§ To do
All lines from the one holding "Task: Click the 159K likes count" through the last line of the entries below must be transcribed exactly, and no others. Pictures do not go in.

§ Material provided

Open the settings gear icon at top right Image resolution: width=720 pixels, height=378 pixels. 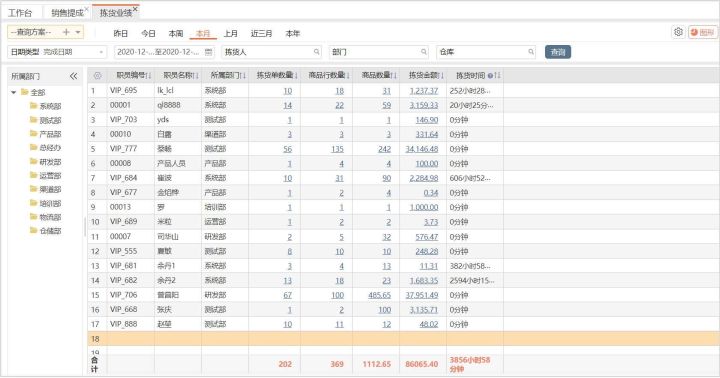(678, 32)
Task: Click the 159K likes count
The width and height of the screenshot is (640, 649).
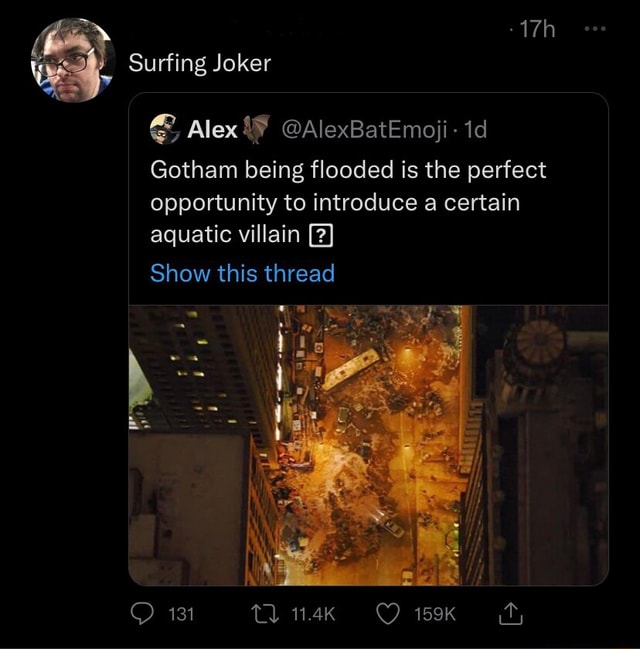Action: [435, 614]
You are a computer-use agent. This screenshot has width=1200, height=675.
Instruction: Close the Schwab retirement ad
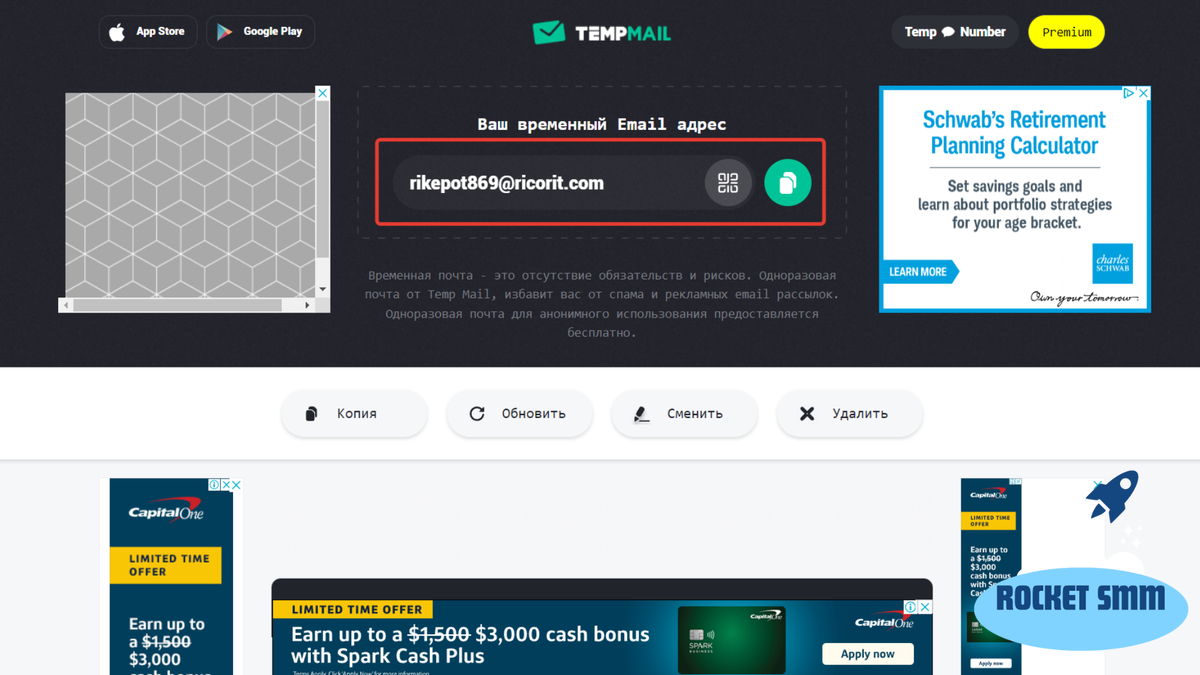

§ Written answer
Task: Click the 159K likes count
The width and height of the screenshot is (640, 649).
Action: [435, 614]
You are a computer-use agent. This screenshot has width=1200, height=675.
Instruction: Close the Schwab retirement ad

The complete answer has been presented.